Task description
Your task is to filter the data below down to the lines holding "pixels".

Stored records
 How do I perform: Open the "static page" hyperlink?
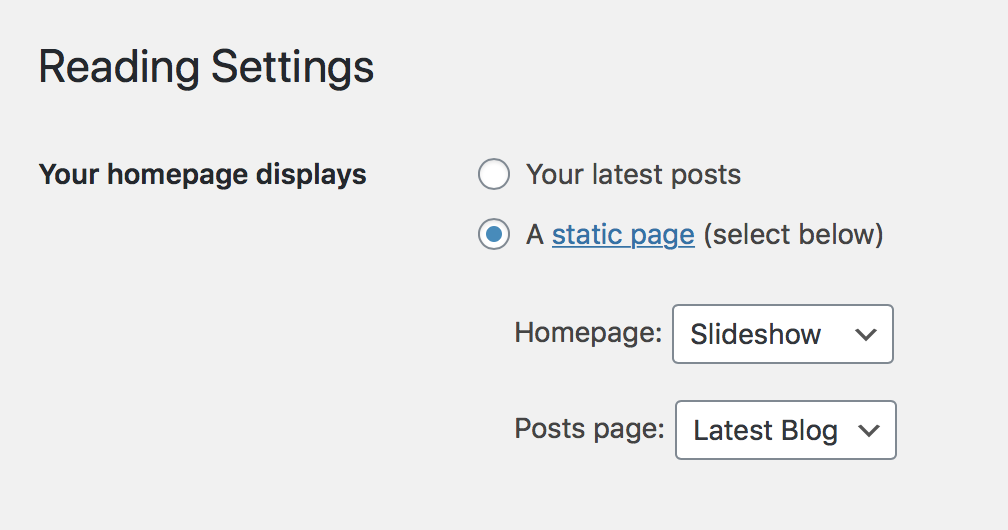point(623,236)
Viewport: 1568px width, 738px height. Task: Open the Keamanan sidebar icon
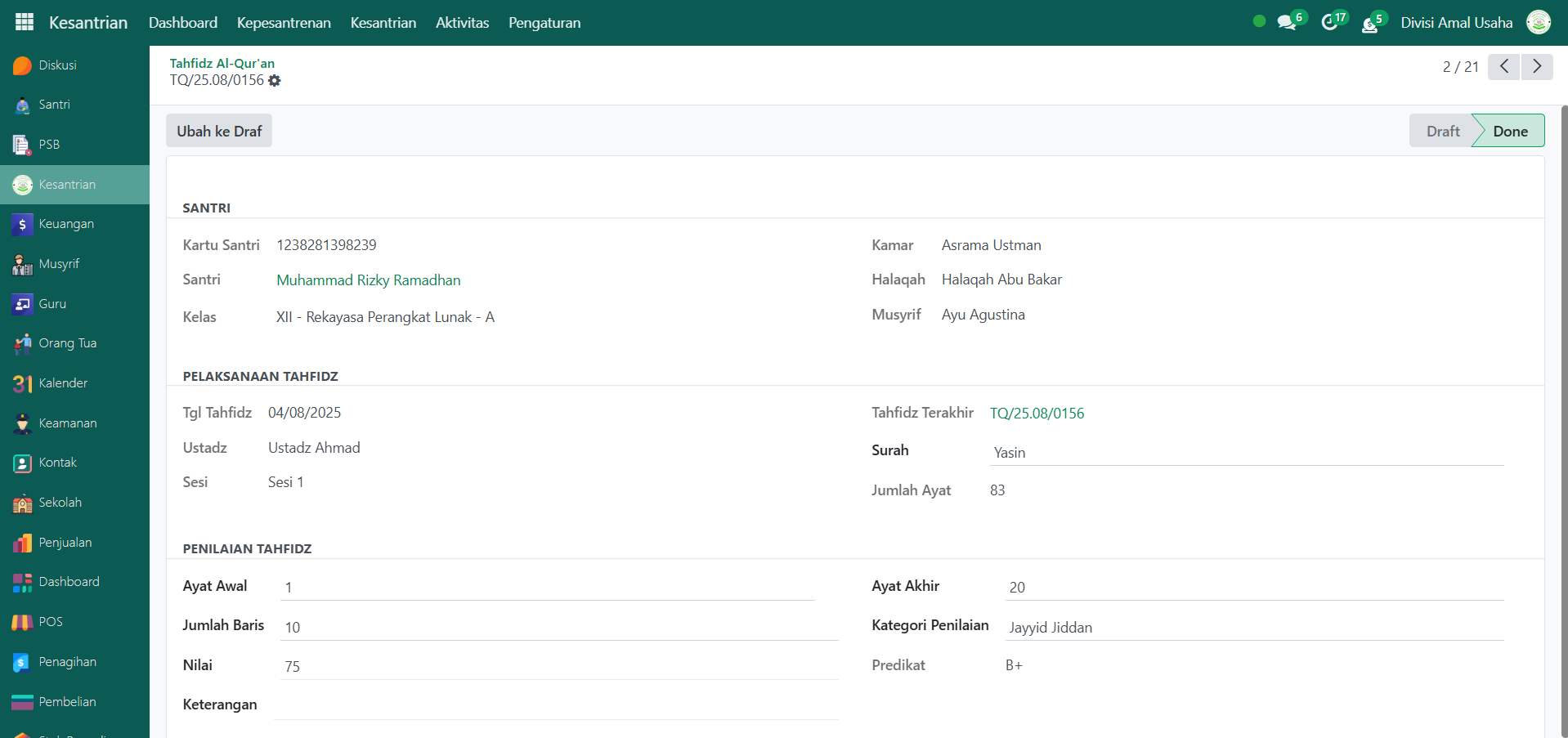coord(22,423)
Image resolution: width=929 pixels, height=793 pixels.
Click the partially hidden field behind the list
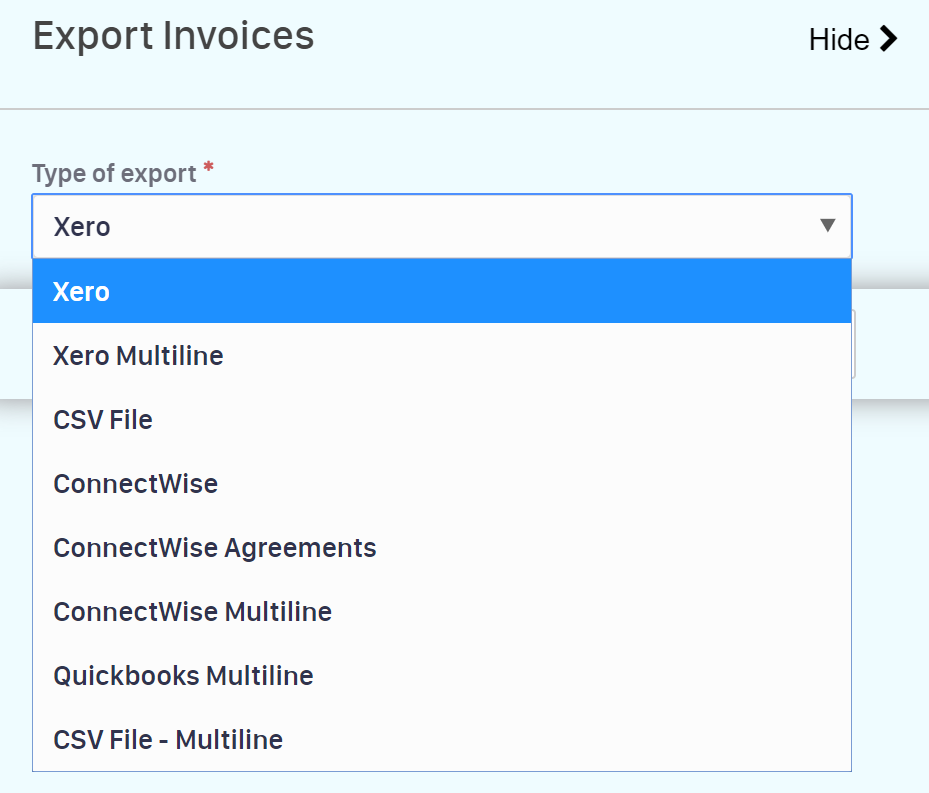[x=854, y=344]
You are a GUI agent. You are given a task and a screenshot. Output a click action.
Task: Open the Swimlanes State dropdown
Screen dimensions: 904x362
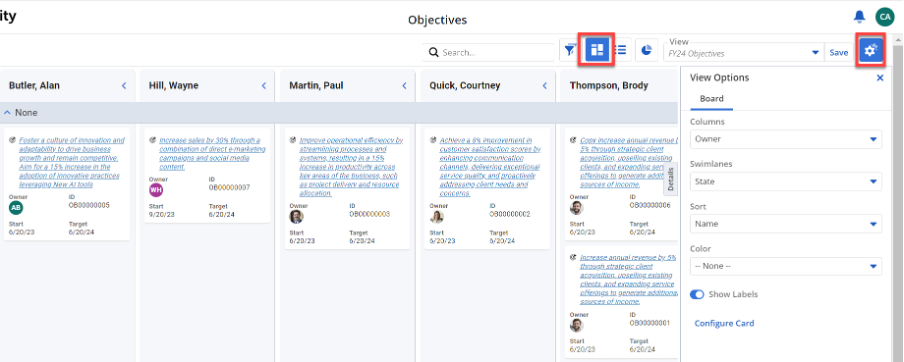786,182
---
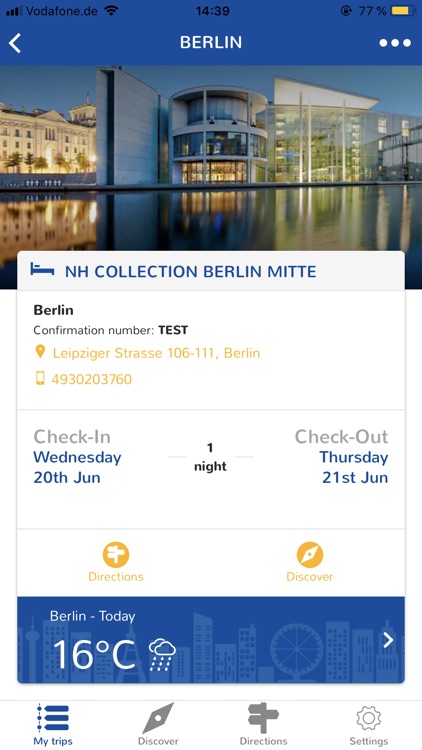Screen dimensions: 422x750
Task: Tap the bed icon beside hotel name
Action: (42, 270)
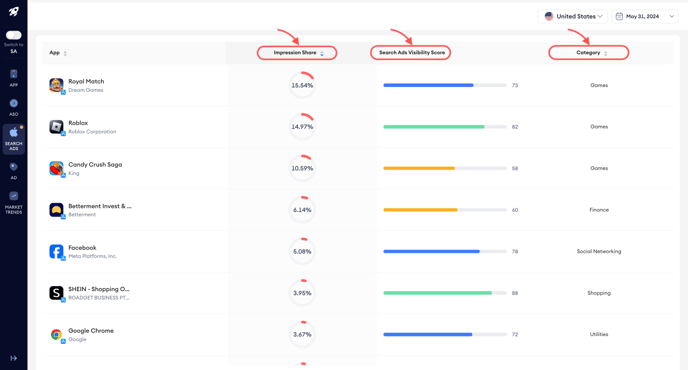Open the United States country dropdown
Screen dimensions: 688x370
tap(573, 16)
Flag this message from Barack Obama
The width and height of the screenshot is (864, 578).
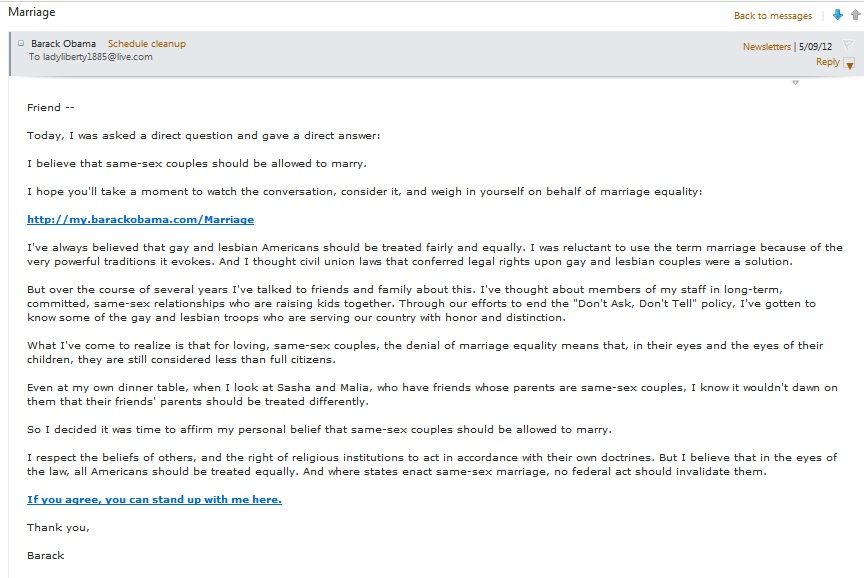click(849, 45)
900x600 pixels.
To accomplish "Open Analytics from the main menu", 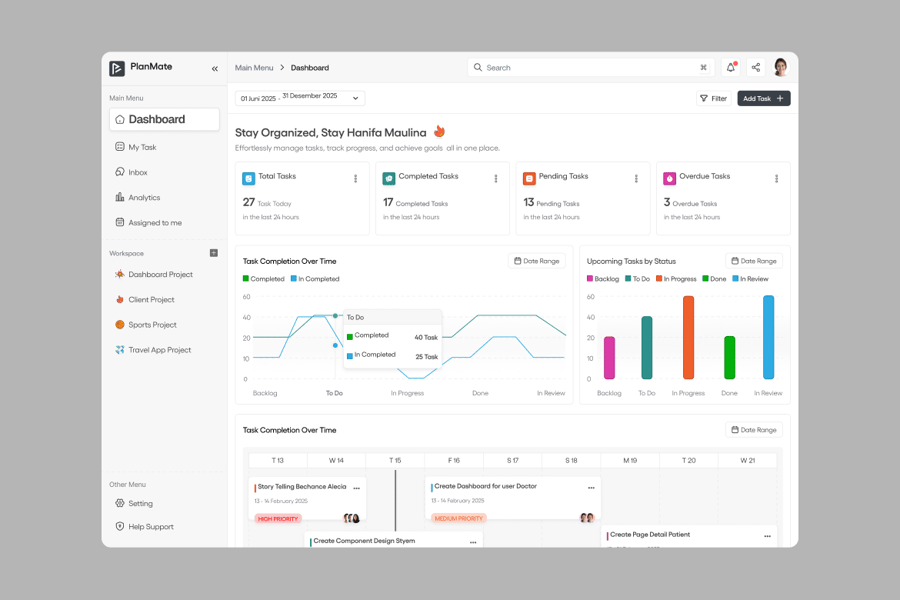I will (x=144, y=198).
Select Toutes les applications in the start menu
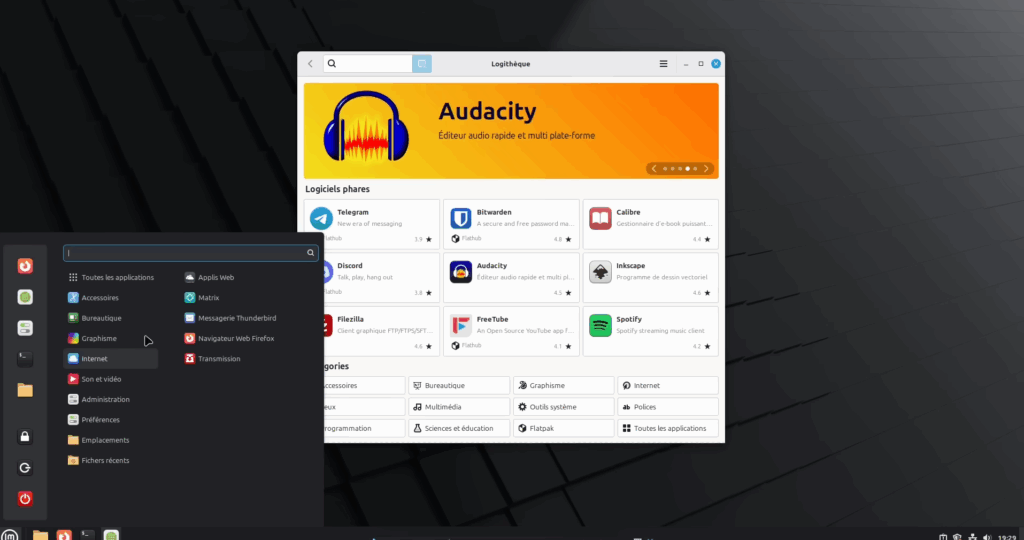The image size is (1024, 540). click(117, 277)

Exercise result
Image resolution: width=929 pixels, height=793 pixels.
900x600 pixels.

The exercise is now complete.